● Activity
From the line that holds "Screen dimensions: 1000x600" to the last line of the data, copy everything exactly; leave out all the rest.

● Exercise inputs
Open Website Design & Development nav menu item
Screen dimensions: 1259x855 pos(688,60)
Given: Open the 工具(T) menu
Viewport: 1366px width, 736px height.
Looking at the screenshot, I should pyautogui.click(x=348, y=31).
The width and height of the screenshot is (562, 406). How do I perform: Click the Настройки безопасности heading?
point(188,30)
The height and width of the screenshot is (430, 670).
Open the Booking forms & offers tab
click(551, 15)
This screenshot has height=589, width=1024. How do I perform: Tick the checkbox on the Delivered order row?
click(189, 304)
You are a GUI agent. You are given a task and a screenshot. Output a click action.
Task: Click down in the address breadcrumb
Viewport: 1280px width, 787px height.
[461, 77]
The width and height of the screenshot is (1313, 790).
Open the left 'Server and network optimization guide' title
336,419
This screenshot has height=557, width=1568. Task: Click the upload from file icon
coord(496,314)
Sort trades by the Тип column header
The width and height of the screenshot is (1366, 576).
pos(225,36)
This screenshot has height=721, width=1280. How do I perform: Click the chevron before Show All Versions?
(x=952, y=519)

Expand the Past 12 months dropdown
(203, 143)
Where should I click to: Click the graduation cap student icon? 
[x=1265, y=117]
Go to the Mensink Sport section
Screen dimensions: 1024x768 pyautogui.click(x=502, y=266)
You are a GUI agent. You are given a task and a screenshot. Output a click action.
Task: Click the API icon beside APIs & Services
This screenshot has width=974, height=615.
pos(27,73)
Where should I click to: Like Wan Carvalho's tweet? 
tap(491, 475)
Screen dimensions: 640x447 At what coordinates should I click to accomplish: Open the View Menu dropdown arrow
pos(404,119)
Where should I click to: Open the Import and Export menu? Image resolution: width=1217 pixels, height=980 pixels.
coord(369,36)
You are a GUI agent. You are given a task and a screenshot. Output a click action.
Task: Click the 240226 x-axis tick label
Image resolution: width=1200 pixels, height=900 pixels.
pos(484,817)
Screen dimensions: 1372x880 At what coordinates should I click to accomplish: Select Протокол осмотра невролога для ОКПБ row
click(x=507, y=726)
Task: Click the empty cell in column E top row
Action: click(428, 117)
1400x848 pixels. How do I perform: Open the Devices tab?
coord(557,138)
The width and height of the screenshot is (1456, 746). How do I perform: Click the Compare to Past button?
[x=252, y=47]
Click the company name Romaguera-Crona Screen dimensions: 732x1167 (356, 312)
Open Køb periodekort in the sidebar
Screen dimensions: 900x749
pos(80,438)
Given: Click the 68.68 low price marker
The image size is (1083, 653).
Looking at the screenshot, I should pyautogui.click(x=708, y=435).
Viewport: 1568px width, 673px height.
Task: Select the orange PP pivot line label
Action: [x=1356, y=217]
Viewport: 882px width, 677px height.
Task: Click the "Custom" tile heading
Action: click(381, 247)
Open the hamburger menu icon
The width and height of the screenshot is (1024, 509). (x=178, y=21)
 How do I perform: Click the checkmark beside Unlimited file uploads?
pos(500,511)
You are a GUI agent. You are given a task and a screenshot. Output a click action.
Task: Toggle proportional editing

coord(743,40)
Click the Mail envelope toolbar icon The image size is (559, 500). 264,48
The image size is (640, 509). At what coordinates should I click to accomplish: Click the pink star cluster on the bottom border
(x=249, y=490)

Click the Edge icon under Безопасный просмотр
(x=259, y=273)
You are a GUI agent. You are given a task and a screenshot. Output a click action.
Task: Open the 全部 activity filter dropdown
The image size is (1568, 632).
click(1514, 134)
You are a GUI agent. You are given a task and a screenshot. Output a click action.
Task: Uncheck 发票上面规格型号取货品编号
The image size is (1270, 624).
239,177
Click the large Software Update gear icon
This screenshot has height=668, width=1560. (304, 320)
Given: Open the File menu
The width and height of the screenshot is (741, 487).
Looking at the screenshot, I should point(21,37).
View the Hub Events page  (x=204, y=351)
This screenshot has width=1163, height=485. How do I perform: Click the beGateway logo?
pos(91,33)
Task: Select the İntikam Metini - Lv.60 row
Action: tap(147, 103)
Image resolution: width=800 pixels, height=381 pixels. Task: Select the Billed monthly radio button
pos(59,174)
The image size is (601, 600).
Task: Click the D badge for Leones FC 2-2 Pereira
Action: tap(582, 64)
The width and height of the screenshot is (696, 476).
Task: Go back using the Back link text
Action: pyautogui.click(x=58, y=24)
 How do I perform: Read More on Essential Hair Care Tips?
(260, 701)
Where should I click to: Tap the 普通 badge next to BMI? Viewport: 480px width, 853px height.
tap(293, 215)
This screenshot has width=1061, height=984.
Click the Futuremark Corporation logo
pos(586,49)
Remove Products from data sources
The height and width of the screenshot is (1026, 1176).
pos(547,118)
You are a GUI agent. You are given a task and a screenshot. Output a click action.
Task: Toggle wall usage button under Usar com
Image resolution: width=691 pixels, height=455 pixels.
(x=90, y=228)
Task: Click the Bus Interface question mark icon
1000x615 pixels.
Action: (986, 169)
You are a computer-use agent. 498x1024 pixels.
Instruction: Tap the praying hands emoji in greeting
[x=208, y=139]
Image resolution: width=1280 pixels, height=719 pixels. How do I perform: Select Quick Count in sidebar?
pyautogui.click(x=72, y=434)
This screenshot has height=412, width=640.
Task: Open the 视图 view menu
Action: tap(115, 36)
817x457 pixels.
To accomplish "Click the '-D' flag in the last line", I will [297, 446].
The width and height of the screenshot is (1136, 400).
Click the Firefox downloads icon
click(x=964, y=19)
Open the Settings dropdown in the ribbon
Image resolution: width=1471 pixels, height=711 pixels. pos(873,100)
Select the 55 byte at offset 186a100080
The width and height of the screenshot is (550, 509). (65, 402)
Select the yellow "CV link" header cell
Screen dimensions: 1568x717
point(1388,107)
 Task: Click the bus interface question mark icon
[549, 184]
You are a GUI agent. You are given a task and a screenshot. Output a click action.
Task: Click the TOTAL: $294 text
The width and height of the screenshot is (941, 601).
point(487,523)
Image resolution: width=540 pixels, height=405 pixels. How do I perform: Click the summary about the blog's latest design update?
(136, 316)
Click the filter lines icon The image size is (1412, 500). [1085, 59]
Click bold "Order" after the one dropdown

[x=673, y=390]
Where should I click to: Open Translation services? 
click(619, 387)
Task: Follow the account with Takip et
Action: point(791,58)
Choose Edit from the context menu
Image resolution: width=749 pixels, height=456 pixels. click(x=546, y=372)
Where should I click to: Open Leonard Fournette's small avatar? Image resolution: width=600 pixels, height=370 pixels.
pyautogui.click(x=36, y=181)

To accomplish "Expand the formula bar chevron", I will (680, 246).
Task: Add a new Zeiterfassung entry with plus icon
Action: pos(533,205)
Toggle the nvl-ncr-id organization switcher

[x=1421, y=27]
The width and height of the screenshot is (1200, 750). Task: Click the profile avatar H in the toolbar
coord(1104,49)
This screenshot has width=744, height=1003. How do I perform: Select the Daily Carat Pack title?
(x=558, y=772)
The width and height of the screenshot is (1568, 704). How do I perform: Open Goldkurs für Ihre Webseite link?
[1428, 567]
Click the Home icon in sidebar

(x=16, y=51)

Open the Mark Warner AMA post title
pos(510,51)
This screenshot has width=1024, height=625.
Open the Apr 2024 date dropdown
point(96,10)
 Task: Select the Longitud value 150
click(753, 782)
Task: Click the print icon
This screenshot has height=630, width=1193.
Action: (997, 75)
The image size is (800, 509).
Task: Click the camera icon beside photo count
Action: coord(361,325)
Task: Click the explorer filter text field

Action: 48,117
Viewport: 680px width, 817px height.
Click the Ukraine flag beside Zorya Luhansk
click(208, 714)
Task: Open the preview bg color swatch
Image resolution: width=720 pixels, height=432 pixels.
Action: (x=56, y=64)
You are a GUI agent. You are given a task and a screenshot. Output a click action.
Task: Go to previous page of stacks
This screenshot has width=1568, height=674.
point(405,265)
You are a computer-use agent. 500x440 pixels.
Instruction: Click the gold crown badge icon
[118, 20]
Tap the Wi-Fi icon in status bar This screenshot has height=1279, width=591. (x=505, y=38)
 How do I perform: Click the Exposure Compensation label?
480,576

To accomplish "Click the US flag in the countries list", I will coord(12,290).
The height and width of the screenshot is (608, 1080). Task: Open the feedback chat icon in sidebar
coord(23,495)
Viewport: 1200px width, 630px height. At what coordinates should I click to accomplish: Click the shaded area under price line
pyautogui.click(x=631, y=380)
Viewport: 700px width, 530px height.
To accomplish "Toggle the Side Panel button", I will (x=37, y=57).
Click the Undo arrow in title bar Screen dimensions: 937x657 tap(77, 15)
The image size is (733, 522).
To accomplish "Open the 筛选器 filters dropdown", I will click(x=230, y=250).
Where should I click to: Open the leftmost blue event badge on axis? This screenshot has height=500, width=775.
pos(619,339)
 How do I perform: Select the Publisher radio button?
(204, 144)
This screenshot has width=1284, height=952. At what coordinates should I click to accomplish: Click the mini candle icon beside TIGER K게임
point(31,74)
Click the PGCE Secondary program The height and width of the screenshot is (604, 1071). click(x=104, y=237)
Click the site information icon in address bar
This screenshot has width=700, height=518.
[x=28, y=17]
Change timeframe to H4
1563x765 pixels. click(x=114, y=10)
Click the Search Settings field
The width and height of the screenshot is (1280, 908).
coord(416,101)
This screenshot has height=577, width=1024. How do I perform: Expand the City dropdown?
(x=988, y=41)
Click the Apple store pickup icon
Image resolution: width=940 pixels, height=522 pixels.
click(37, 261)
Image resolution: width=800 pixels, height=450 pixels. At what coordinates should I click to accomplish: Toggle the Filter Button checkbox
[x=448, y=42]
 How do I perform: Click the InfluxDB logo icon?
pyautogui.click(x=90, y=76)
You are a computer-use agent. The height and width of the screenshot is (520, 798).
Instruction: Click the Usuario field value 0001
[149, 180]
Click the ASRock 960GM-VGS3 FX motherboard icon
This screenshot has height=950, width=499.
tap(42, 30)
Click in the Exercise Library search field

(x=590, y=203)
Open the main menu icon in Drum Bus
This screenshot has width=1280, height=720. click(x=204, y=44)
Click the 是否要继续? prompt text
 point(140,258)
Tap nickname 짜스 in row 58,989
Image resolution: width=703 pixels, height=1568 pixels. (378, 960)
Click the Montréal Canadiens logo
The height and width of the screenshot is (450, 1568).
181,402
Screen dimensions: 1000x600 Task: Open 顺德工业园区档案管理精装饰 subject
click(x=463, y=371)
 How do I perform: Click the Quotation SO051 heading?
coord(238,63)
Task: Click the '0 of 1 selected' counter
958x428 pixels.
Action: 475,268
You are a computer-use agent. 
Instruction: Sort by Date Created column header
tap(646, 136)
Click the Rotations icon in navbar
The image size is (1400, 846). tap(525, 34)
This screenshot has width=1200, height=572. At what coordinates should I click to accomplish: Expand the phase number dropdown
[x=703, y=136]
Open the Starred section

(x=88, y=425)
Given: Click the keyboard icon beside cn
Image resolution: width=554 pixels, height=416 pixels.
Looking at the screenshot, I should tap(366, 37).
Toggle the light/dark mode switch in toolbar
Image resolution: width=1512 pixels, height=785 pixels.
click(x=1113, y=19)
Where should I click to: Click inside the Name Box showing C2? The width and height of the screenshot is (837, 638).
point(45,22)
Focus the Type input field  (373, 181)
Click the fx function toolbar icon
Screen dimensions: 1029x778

● The completed task
Screen dimensions: 1000x600 Task: Open 顺德工业园区档案管理精装饰 subject
click(x=463, y=371)
 How do I perform: Click the Quotation SO051 heading?
coord(238,63)
Task: Click the '0 of 1 selected' counter
958x428 pixels.
Action: 475,268
You are a computer-use agent. 
Instruction: Sort by Date Created column header
tap(646, 136)
Click the Rotations icon in navbar
The image size is (1400, 846). tap(525, 34)
This screenshot has width=1200, height=572. At what coordinates should I click to accomplish: Expand the phase number dropdown
[x=703, y=136]
Open the Starred section

(x=88, y=425)
Given: Click the keyboard icon beside cn
Image resolution: width=554 pixels, height=416 pixels.
Looking at the screenshot, I should tap(366, 37).
Toggle the light/dark mode switch in toolbar
Image resolution: width=1512 pixels, height=785 pixels.
click(x=1113, y=19)
Where should I click to: Click inside the Name Box showing C2? The width and height of the screenshot is (837, 638).
point(45,22)
Focus the Type input field  (373, 181)
Click the fx function toolbar icon
Screen dimensions: 1029x778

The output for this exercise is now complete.